Dunque: se andiamo in edicola, con quattro o cinque eccezioni (non si va oltre le dita di una sola mano), l’intera offerta della carta stampata italiana non sta certamente a destra, ed è anzi spesso fortemente orientata a sinistra e contro il governo.

Se accendiamo la tv, sui principali canali pubblici e privati, la situazione è ancora nettamente vantaggiosa per la sinistra: dall’orientamento dei maggiori talk-show (con limitate eccezioni) alla grande maggioranza degli opinionisti e dei commentatori.
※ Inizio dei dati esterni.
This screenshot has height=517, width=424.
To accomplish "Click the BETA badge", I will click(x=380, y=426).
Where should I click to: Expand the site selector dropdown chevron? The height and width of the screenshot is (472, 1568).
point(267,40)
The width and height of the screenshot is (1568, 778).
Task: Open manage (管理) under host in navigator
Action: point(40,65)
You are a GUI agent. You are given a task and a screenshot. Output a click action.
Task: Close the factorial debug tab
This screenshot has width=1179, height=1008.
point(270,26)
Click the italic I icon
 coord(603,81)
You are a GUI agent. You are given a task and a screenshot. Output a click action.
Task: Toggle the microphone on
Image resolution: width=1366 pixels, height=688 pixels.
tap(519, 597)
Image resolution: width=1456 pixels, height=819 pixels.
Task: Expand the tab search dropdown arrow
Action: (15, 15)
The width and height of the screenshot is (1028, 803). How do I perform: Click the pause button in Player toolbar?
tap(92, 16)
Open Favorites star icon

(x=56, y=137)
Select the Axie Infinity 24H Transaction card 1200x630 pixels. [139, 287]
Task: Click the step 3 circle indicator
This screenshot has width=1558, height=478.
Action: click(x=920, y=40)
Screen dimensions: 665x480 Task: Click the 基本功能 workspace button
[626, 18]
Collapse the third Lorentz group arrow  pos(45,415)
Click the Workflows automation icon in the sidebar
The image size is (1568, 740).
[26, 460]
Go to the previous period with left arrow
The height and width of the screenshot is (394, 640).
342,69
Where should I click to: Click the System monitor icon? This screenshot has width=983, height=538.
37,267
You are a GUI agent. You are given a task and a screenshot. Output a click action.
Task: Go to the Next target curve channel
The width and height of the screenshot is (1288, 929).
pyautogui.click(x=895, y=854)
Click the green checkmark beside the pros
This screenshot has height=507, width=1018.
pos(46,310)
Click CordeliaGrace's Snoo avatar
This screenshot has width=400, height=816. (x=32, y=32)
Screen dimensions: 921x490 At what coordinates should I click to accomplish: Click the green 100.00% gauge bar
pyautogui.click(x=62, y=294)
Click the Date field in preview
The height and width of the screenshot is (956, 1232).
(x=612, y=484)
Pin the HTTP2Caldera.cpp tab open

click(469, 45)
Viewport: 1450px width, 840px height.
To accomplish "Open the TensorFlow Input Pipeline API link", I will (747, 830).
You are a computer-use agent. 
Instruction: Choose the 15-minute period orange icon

Chi non è pregiudizialmente schierato contro il governo - semmai - vive portandosi addosso una specie di stigma negativo, perfino in luoghi teoricamente insospettabili. Nella “buona società” giornalistica e televisiva, non disporre di una patente di sinistra significa non avere i documenti del tutto a posto, e semmai avere buone chances di non essere affatto invitati o convocati, o di esserlo - tranne casi ancora limitati - in formule “uno contro tre” o “uno contro quattro”, sempre in trasferta, sempre come ospite “ostile”.